[Stored data]
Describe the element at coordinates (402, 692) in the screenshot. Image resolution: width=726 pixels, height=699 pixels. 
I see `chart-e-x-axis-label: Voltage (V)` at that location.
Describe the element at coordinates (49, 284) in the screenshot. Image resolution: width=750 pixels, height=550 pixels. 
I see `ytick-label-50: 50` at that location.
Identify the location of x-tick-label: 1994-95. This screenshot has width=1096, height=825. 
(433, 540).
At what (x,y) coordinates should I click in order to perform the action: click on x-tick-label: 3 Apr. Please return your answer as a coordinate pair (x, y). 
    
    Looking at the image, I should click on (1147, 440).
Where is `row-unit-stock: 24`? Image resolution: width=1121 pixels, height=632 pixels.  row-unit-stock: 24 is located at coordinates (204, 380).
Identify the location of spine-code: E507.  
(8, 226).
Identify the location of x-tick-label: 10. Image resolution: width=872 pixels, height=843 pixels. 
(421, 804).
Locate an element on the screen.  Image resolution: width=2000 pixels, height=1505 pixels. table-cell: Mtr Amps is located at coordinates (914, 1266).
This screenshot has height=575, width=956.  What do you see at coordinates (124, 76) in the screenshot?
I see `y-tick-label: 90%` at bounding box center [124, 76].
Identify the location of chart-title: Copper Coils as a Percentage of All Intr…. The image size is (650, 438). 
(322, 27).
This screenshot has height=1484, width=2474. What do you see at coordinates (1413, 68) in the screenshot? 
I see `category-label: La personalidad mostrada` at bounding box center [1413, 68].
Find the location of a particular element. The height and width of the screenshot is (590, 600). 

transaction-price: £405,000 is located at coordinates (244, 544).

Assignment - Convert the records above into a Markdown table with the columns "Row" and "Line," giving each nonblank line its own numbered row and leaving out blank lines.

Final answer -
| Row | Line |
|---|---|
| 1 | Describe the element at coordinates (402, 692) in the screenshot. Image resolution: width=726 pixels, height=699 pixels.  |
| 2 | I see `chart-e-x-axis-label: Voltage (V)` at that location. |
| 3 | Describe the element at coordinates (49, 284) in the screenshot. Image resolution: width=750 pixels, height=550 pixels.  |
| 4 | I see `ytick-label-50: 50` at that location. |
| 5 | Identify the location of x-tick-label: 1994-95. This screenshot has width=1096, height=825.  |
| 6 | (433, 540). |
| 7 | At what (x,y) coordinates should I click in order to perform the action: click on x-tick-label: 3 Apr. Please return your answer as a coordinate pair (x, y).  |
| 8 |     Looking at the image, I should click on (1147, 440). |
| 9 | Where is `row-unit-stock: 24`? Image resolution: width=1121 pixels, height=632 pixels.  row-unit-stock: 24 is located at coordinates (204, 380). |
| 10 | Identify the location of spine-code: E507.   |
| 11 | (8, 226). |
| 12 | Identify the location of x-tick-label: 10. Image resolution: width=872 pixels, height=843 pixels.  |
| 13 | (421, 804). |
| 14 | Locate an element on the screen.  Image resolution: width=2000 pixels, height=1505 pixels. table-cell: Mtr Amps is located at coordinates (914, 1266). |
| 15 | This screenshot has height=575, width=956.  What do you see at coordinates (124, 76) in the screenshot? |
| 16 | I see `y-tick-label: 90%` at bounding box center [124, 76]. |
| 17 | Identify the location of chart-title: Copper Coils as a Percentage of All Intr…. The image size is (650, 438).  |
| 18 | (322, 27). |
| 19 | This screenshot has height=1484, width=2474. What do you see at coordinates (1413, 68) in the screenshot?  |
| 20 | I see `category-label: La personalidad mostrada` at bounding box center [1413, 68]. |
| 21 | Find the location of a particular element. The height and width of the screenshot is (590, 600).  |
| 22 | transaction-price: £405,000 is located at coordinates (244, 544). |